Personally, I WOULD feed it. 

However, this is something you are going to have to decide for yourself. 

Some people like me, WOULD feed it. Others wouldn't. Ultimately, you are going to have to do what YOU are comfortable with.


----------



## Jeven's Tyde (Feb 1, 2012)

I guess I was more looking for confirmation that I'm not feeding him something that is all of a sudden now comparable to Kibbles N Bits or something (NOT dogging people who feed their animals Kibbles N Bits). A few weeks ago, I thought I was considered a really good brand... which is why I got it. 

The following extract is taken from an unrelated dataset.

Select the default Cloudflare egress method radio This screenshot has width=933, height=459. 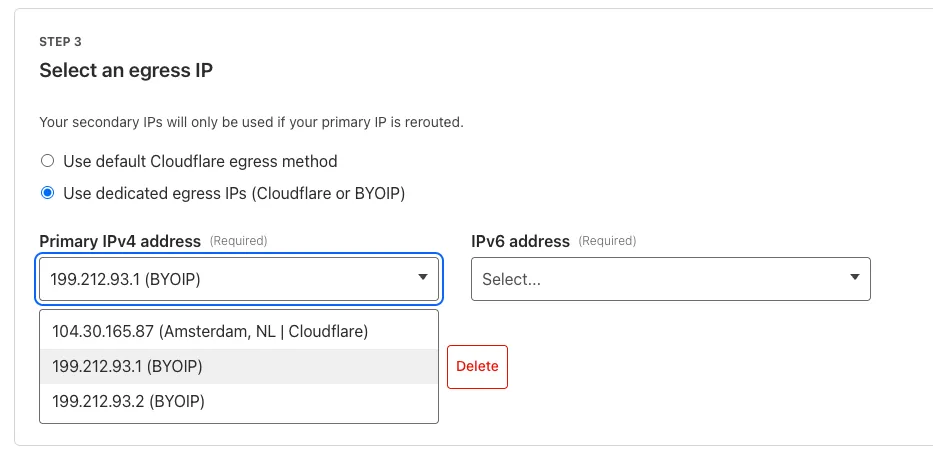coord(47,161)
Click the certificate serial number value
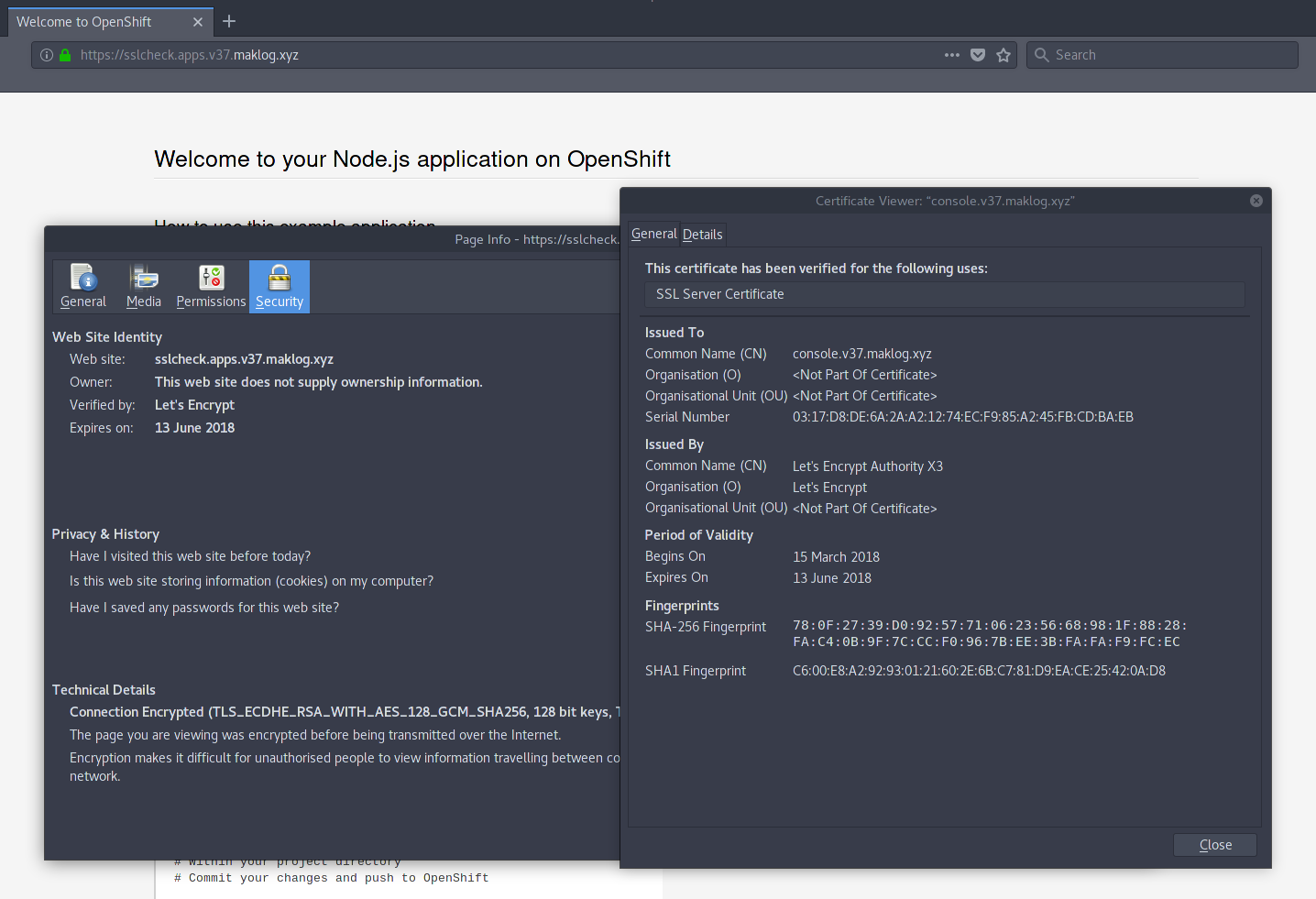 (962, 417)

I think I'm comfortable with it. Seems like a good dog food. He likes it, his pewps are firmer than usual... Not sure about his coat, as it has been a dark greyish color since we got him and it doesn't seem to be changing.

Thanks BlackGSD!


----------



## PaddyD (Jul 22, 2010)

"Taste of the Wild Puppy"
Title of the thread threw me off for a sec.
I don't like the taste of wild puppy.


----------



## BlackGSD (Jan 4, 2005)

You're welcome.

Don't worry about his coat yet. He's to young for it to have changed much.


----------



## Zoeys momma (Jan 5, 2012)

My understanding is calcium for a puppy should be under 1.5
Taste of wild for puppy is below
And I feed it to my puppy
Xoxo
And of course it's better then kibbles and bits
Xoxox


----------



## sunnygirl123 (Nov 25, 2011)

Thanks for calling BlackGSD!


----------



## HelloNico (Mar 31, 2012)

Lakl said:


> I don't like the 1.5/1.0 calcium/phosphorus ratio in the large breed puppy. I did some research into this when my pup was going through his issues. I read the ratio between the two was more important that just the level of calcium and should be closer to 1.0/1.0. I read that 1.2/1.0 is generally where you want to be at.


I'm curious— what kinds of issues was your puppy having, and how did lowering this particular ratio help solve the problem? 

We switched Nico to Taste of the Wild after a few different brands gave him soft or liquid stools. Now that he's been on it for several weeks, his poo is solid and his coat is shinier. 

I bought it on recommendation from the local pet store owner, who's raised GSDs for decades. I figure he knows as much about dog food as anybody, and it's certainly not the most expensive brand on his shelves!


----------



## Lakl (Jul 23, 2011)

HelloNico said:


> I'm curious— what kinds of issues was your puppy having, and how did lowering this particular ratio help solve the problem?
> 
> We switched Nico to Taste of the Wild after a few different brands gave him soft or liquid stools. Now that he's been on it for several weeks, his poo is solid and his coat is shinier.
> 
> I bought it on recommendation from the local pet store owner, who's raised GSDs for decades. I figure he knows as much about dog food as anybody, and it's certainly not the most expensive brand on his shelves!


He had extremely downed pasterns and was growing way too fast. I switched him to Natural Balance LID and within 5 weeks they were standing back up again. I will pm you the link to the thread with pics.


----------